- **Document**:
········

- Standard edition cover

Single by Miliyah Kato

from the album True Lovers
- B-side: "Rakuen"
- Released: August 8, 2012
- Genre: J-pop
- Length: 5:43
- Label: Mastersix Foundation
- Songwriter(s): Miliyah Kato; Manaboon;
- Producer(s): Manaboon; Taku Takahashi; Mitsunori Ikeda; Miliyah Kato;

Miliyah Kato singles chronology
| "Aiaiai" (2012) | "Heart Beat" (2012) | "Lovers Part II" (2012) |

= Heart Beat (Miliyah Kato song) =

"Heart Beat" is a song by Japanese singer-songwriter Miliyah Kato from her sixth studio album, True Lovers (2012). The song was written by Kato and Manaboon, with the two handling production alongside Taku Takahashi and Mitsunori Ikeda. The song served as Coca-Cola's Japanese campaign song for the 2012 Summer Olympics and aired on the television commercials ahead of its official release. The single was released for the two versions of CD and digital download on 8 August 2012 through Mastersix Foundation as the fourth single from True Lovers, and the English version of the song was released for digital download on 14 November 2012. Ahead of the release, the short version of the song was released on 27 June 2012 as a ringtone.

········

- **Supplied data**:
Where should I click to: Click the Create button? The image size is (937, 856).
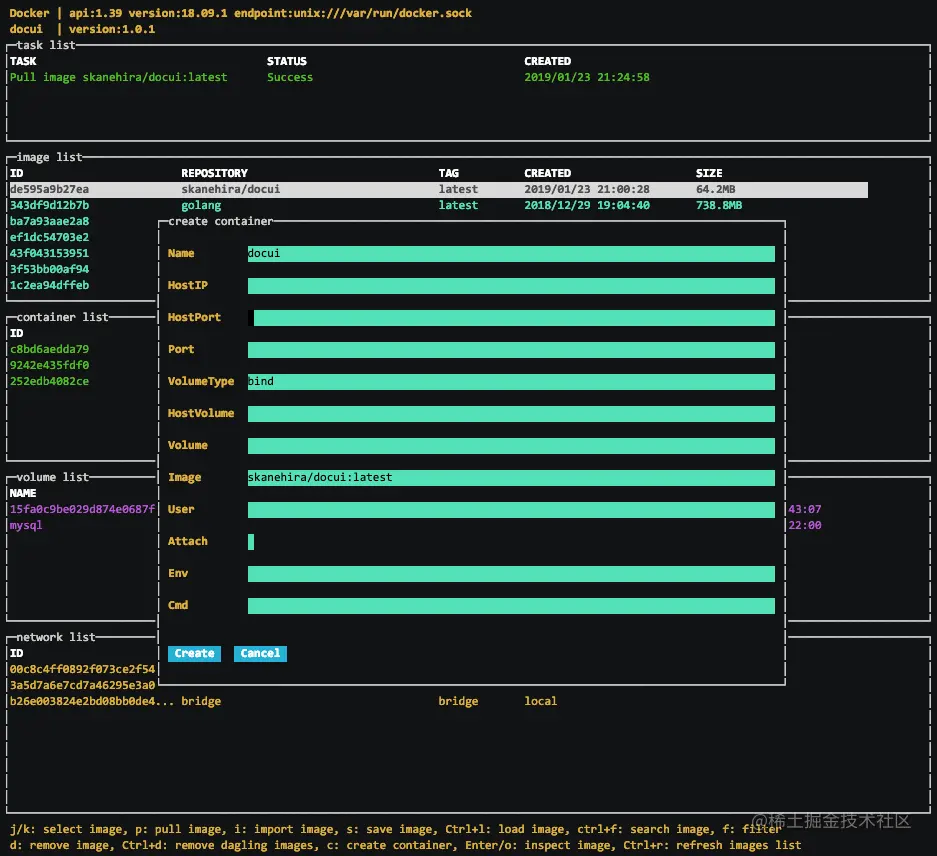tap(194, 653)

········

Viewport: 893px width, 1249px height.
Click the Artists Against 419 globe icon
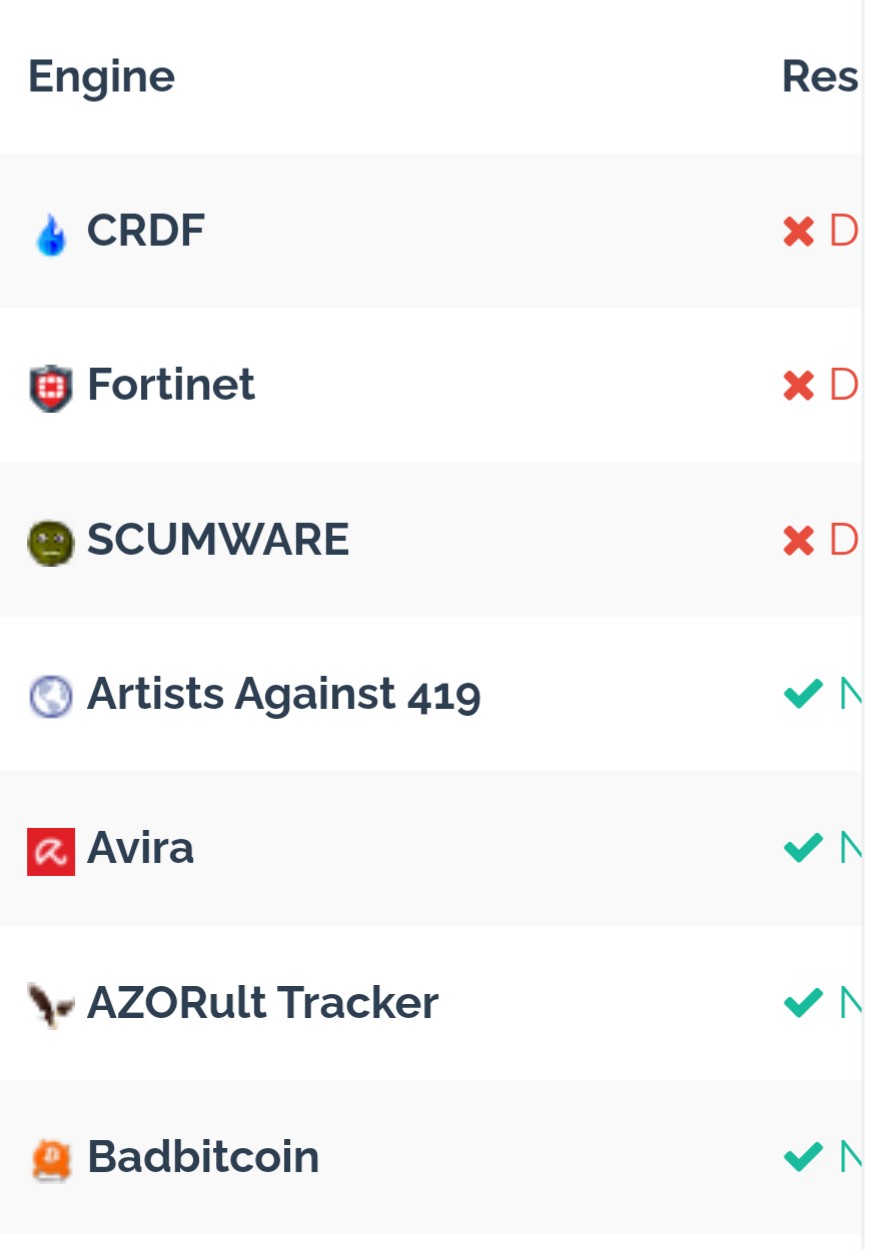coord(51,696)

········

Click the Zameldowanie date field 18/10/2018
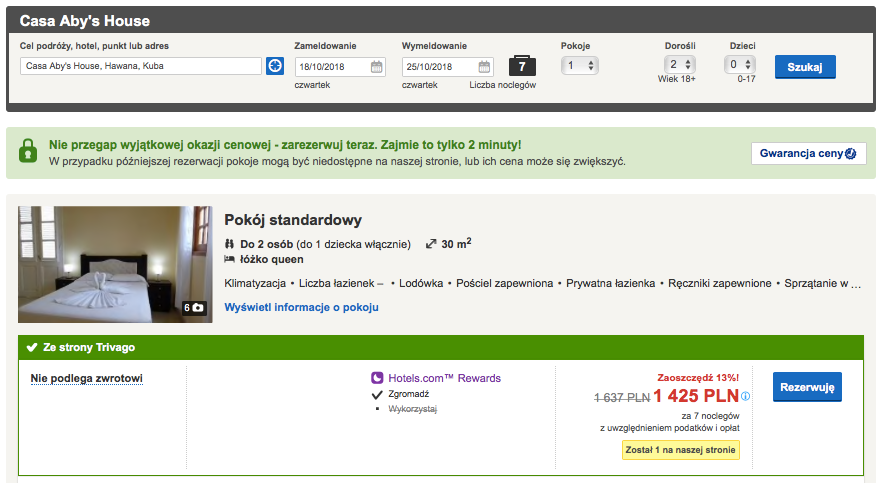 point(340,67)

········

- **Things to do**:
A. According to the song article, what did "Heart Beat" serve as for Coca-Cola?
B. Return, word for word, the stretch of the song article from "Miliyah Kato singles" through "as a ringtone.".
Draw on the song article alone, not the entries.

- **Worked solutions**:
A. It served as Coca-Cola's Japanese campaign song for the 2012 Summer Olympics.

B.
Miliyah Kato singles chronology
| "Aiaiai" (2012) | "Heart Beat" (2012) | "Lovers Part II" (2012) |

= Heart Beat (Miliyah Kato song) =

"Heart Beat" is a song by Japanese singer-songwriter Miliyah Kato from her sixth studio album, True Lovers (2012). The song was written by Kato and Manaboon, with the two handling production alongside Taku Takahashi and Mitsunori Ikeda. The song served as Coca-Cola's Japanese campaign song for the 2012 Summer Olympics and aired on the television commercials ahead of its official release. The single was released for the two versions of CD and digital download on 8 August 2012 through Mastersix Foundation as the fourth single from True Lovers, and the English version of the song was released for digital download on 14 November 2012. Ahead of the release, the short version of the song was released on 27 June 2012 as a ringtone.